4Coco Member Posts: 48
I have my first appointment with Oncologist next week and I'm writing down any questions that pop into my hear and seeking useful tips from others who can offer suggestions for what helped during day of treatment and what to have at home to help get through the not so good days please.


  • Cath62
    Cath62 Member Posts: 1,371
    Hi @4Coco,

    Chemo tips from me include:
    # drink lots of water a couple days before and after
    # some exercise even on treatment day
    # juice of beetroot, celery, carrot, apple and ginger which is helpful for the liver (chemo drugs are hard on the liver). Have this a couple days either side of treatment 
    # try meditation or mindfulness 
    # ask for help at home 
    # accept help if it is offered
    # take any anti nausea tablets if needed
    # eat healthy but if things taste funny eat what works for you
    # if not using a cold cap shave your head before day 17 after the first chemo as it is distressing to watch it all fall out
    # look after your skin as chemo is drying. I used moogoo which is no chemicals 
    # really take care of your oral hygiene to avoid mouth ulcers. I used floss after every meal and my breast care nurse recommended mouth gargle with salty water after every meal. I religiously did this and never got a mouth ulcers
    # try thinking that chemo is a golden light that only treats the cancer cells and doesn't impact anything else.
    # speak up to your oncologist or breast care nurse about any adverse reactions 
    # bring a mobile or book or something to occupy you during chemo sessions 
    # seek counselling if needed
    # be kind to yourself, rest as you need and don't even try to be superwoman 

    For radium 
    # drink lots water and eat good healthy food 
    # exercise and meditation or mindfulness 
    # have soft fabric even a boob tube or a camisole if you can't wear a bra
    #use recommended moisturiser tge breast care nurse suggests 
    # ask for mepilex. It is like a second skin on the radiated area and seriously helps reduce redness 
    # speak up to your medical team if issues
    #let others help you at home if they offer 

    These things really helped me. We are all different so there may be others who have advice too. Best wishes to you x
  • Afraser
    Afraser Member Posts: 4,392
    Hi @4Coco

    I didn’t do much that was special. I did gargle regularly with salt water to avoid mouth ulcers. My chemo
    nurse said it was better to do it twice daily always, than try for four times a day and fail. So twice daily it was and no ulcers. 

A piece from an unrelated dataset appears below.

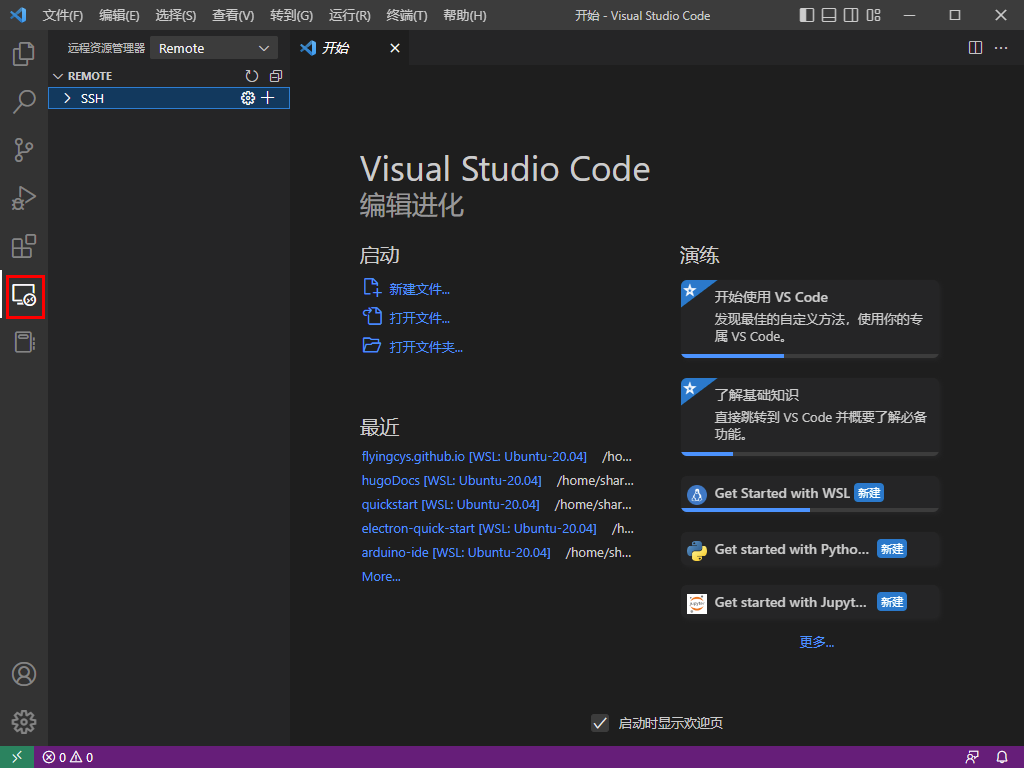Open SSH configuration via the gear icon
The width and height of the screenshot is (1024, 768).
coord(247,97)
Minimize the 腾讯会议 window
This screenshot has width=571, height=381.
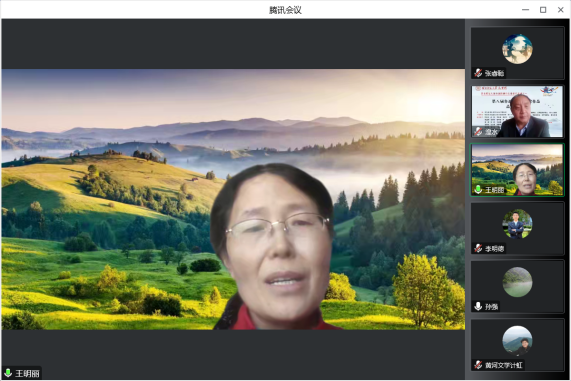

    I didn’t have nausea and stopped taking any anti-nausea medication after my first four A/C infusions. Promised my oncologist I wouldn’t blame him if I was sick and I wasn’t! But suffering unnecessarily is mad - if you need it, take it.

    I didn’t shave my head but had my hair cut very, very short when I started chemo and wore a cotton cap in bed. The cap was soothing on my head, which felt like it was sunburned for a week or two, and also caught lots of small hairs that I could empty out next morning! Most people find losing hanks of hair distressing, so best avoided. 

    I did go to a counsellor - not for long but it was immensely useful. I wasn’t depressed about cancer or my treatment, but with a few possibly lifelong side effects, I wasn’t sure - should I continue as I was (I worked full time through treatment), should I be ‘taking things easy’ or what? She guided me through my ‘normal’ life - cancer is an almost perfect time to consider how much of your normal life you want to rush back to! Most of mine I did, but there was room for improvement and I’ve been improving things ever since. Stayed working, took on a new challenge, studied more. 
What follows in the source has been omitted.